Meisel J L, Hyman D M, Garg K, Zhou Q, Dao F, Bisogna M, Gao J, Schultz N D, Grisham R N, Phillips M, Iasonos A, Kauff N D, Levine D A, Soslow R A, Spriggs D R
Gynecologic Medical Oncology Service.
Gynecologic Medical Oncology Service; Developmental Therapeutics, Department of Medicine; Weill Cornell Medical College, New York, USA.
Ann Oncol. 2014 Dec;25(12):2372-2378. doi: 10.1093/annonc/mdu461. Epub 2014 Oct 3.
BRCA1 expression can be lost by a variety of mechanisms including germline or somatic mutation and promotor hypermethylation. Given the potential importance of BRCA1 loss as a predictive and prognostic biomarker in high-grade serous ovarian cancer, we sought to evaluate the utility of BRCA1 immunohistochemistry (IHC) in screening for BRCA1 loss by germline, somatic, and epigenetic mechanisms.
Patients with advanced high-grade serous ovarian cancer who had previously undergone germline BRCA1 testing were identified. Samples from each tumor were stained for BRCA1 and reviewed independently by two pathologists blinded to BRCA status.

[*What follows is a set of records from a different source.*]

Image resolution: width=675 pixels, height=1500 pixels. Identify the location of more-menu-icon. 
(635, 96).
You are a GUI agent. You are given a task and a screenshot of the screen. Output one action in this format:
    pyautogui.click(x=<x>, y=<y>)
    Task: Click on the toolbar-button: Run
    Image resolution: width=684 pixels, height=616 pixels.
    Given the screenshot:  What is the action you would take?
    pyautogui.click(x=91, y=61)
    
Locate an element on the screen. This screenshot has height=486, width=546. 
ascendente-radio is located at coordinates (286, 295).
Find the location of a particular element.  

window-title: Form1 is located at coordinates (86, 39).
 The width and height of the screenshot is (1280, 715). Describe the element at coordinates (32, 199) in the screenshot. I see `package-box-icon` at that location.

Tumors with abnormal BRCA1 IHC and wild-type germline testing underwent further evaluation for somatic BRCA1 mutations and promoter hypermethylation. McNemar's test was used to determine the association of BRCA1 IHC with germline BRCA1 mutations and BRCA1 loss through any mechanism. Kaplan-Meier methods were used to estimate overall survival (OS), and the log-rank test was used to assess differences between groups.

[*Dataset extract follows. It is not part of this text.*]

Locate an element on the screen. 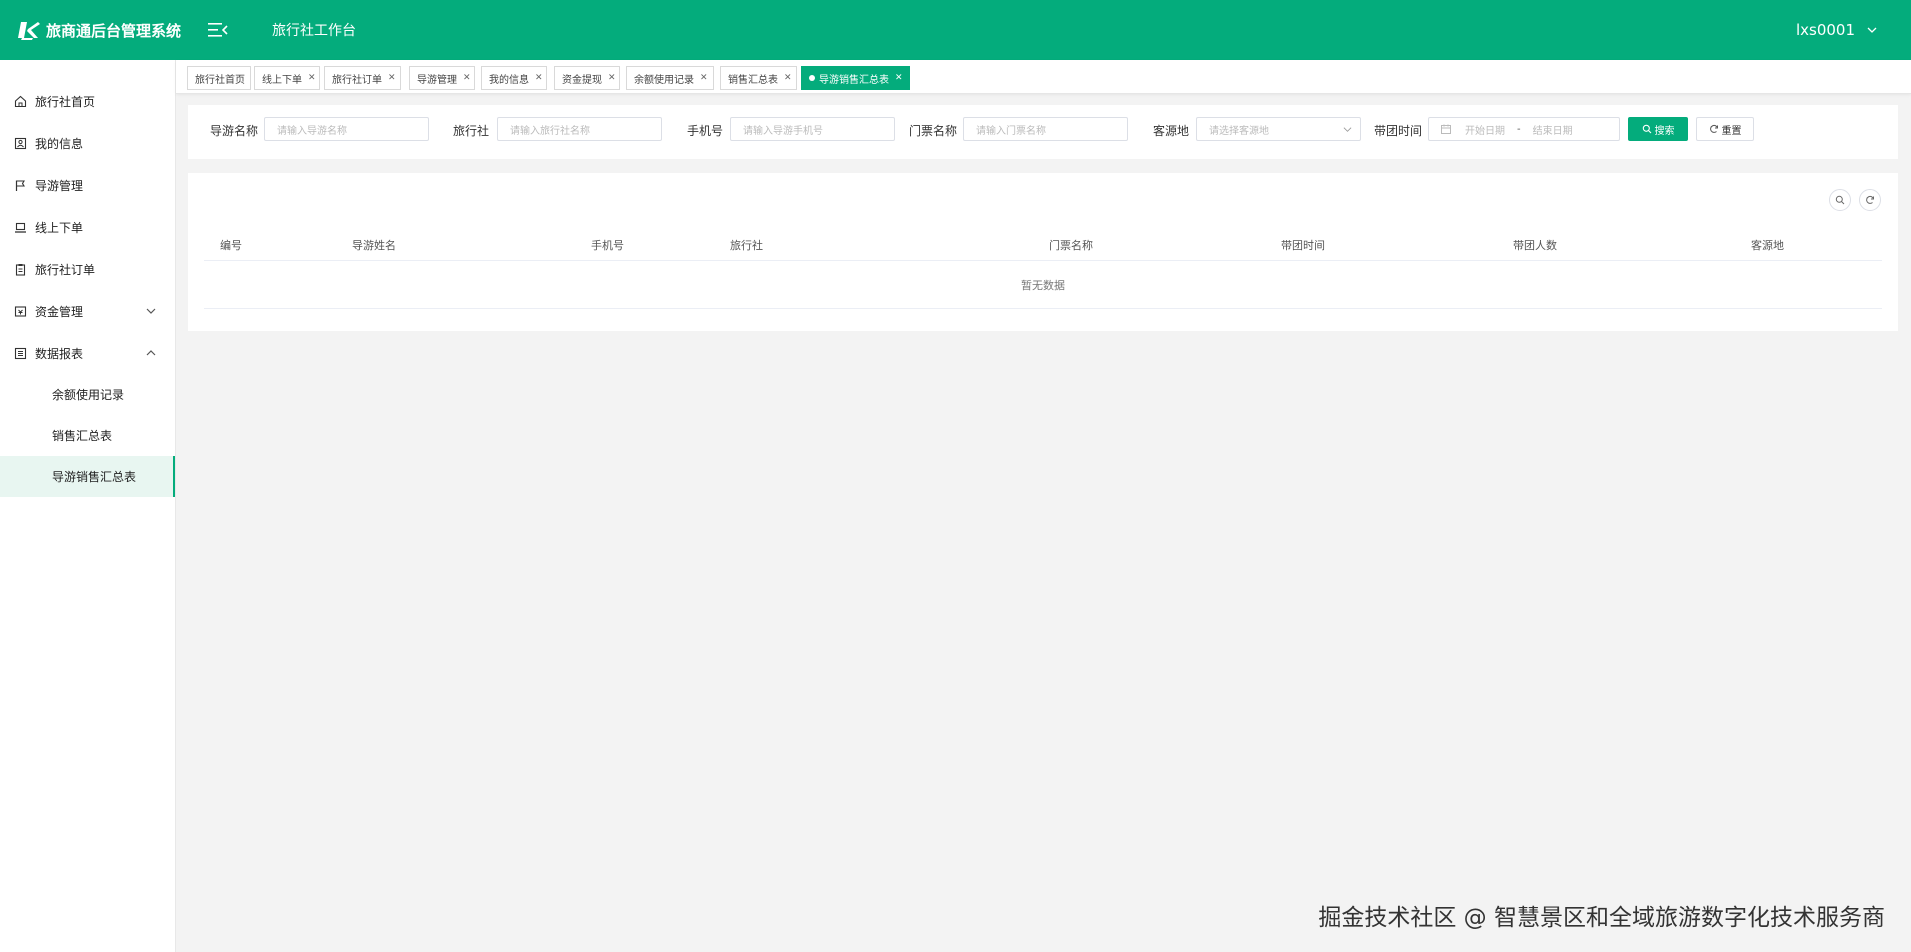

Inter-rater reliability between the two pathologists on BRCA IHC interpretation was very good (kappa coefficient 0.865, P = 0.16; McNemar's test). BRCA1 IHC was abnormal in 36% (48/135) of cases. When compared with germline BRCA1 status, BRCA1 IHC had a high negative predictive value (95.4%) but a low positive predictive value (PPV, 52.1%). When accounting for promoter hypermethylation and somatic mutations as alternative methods of BRCA1 loss, the PPV rose to 87.5%. Five-year OS rate was 49.6% [95% confidence interval (CI) 26.3% to 69.3%] for patients with germline BRCA1 mutations, 50.4% (95% CI 27.5% to 69.5%) for germline wild-type BRCA1 and abnormal IHC, and 52.1% (95% CI 38.4% to 64.2%) for germline wild-type BRCA1 and normal IHC (P = 0.92).
BRCA1 IHC interpretation was a highly reproducible and accurate modality for detecting germline, somatic, or epigenetic mechanisms of BRCA1 loss. These results support further development of BRCA1 IHC as a potential biomarker for BRCA1 loss in high-grade serous ovarian cancer.
BRCA1表达可通过多种机制丧失,包括种系或体细胞突变以及启动子高甲基化。鉴于BRCA1缺失作为高级别浆液性卵巢癌预测和预后生物标志物的潜在重要性,我们试图评估BRCA1免疫组织化学(IHC)在筛查因种系、体细胞和表观遗传机制导致的BRCA1缺失中的效用。
确定之前接受过种系BRCA1检测的晚期高级别浆液性卵巢癌患者。对每个肿瘤样本进行BRCA1染色,并由两名对BRCA状态不知情的病理学家独立进行评估。BRCA1 IHC异常且种系检测为野生型的肿瘤,进一步评估体细胞BRCA1突变和启动子高甲基化情况。采用McNemar检验确定BRCA1 IHC与种系BRCA1突变以及通过任何机制导致的BRCA1缺失之间的关联。采用Kaplan-Meier方法估计总生存期(OS),并使用对数秩检验评估组间差异。
两名病理学家对BRCA IHC解读的评分者间可靠性非常好(kappa系数0.865,P = 0.16;McNemar检验)。36%(48/135)的病例BRCA1 IHC异常。与种系BRCA1状态相比,BRCA1 IHC具有较高的阴性预测值(95.4%),但阳性预测值较低(PPV,52.1%)。当将启动子高甲基化和体细胞突变作为BRCA1缺失的替代方法考虑在内时,PPV升至87.5%。种系BRCA1突变患者的五年OS率为49.6% [95%置信区间(CI)26.3%至69.3%],种系BRCA1野生型且IHC异常患者为50.4%(95% CI 27.5%至69.5%),种系BRCA1野生型且IHC正常患者为52.1%(95% CI 38.4%至64.2%)(P = 0.92)。
BRCA1 IHC解读是检测BRCA1缺失的种系、体细胞或表观遗传机制的高度可重复且准确的方法。这些结果支持进一步开发BRCA1 IHC作为高级别浆液性卵巢癌中BRCA1缺失的潜在生物标志物。